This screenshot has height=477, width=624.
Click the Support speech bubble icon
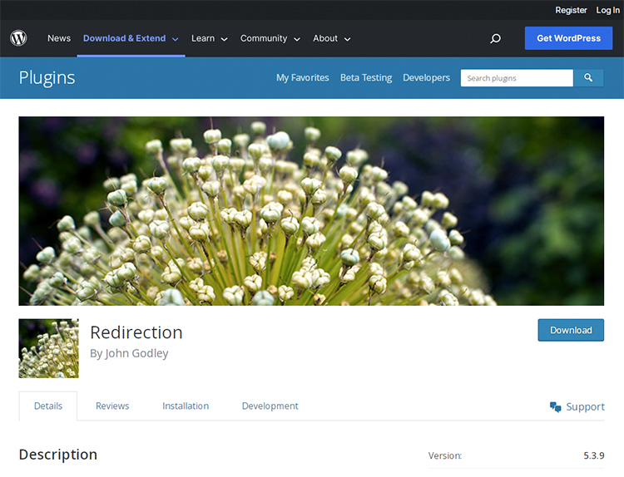[x=556, y=406]
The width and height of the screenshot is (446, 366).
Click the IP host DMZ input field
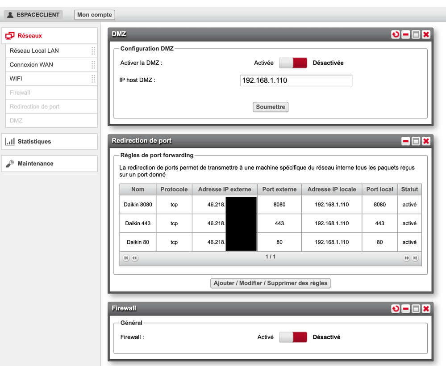point(296,81)
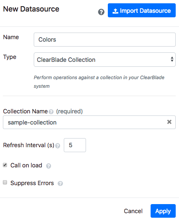
Task: Click the Refresh Interval help question mark
Action: pyautogui.click(x=58, y=146)
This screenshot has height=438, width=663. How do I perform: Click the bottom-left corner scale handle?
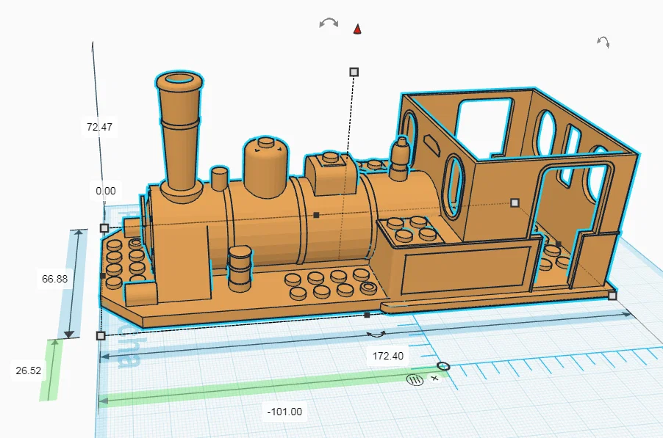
--------------------------------
Work item: Reproduce every line above word for word; no images.

Task answer:
This screenshot has height=477, width=624.
Click the Support speech bubble icon
[x=556, y=406]
The width and height of the screenshot is (446, 366).
Click the IP host DMZ input field
point(296,81)
Task: Click the Refresh Interval help question mark
Action: pyautogui.click(x=58, y=146)
This screenshot has height=438, width=663. How do I perform: Click the bottom-left corner scale handle?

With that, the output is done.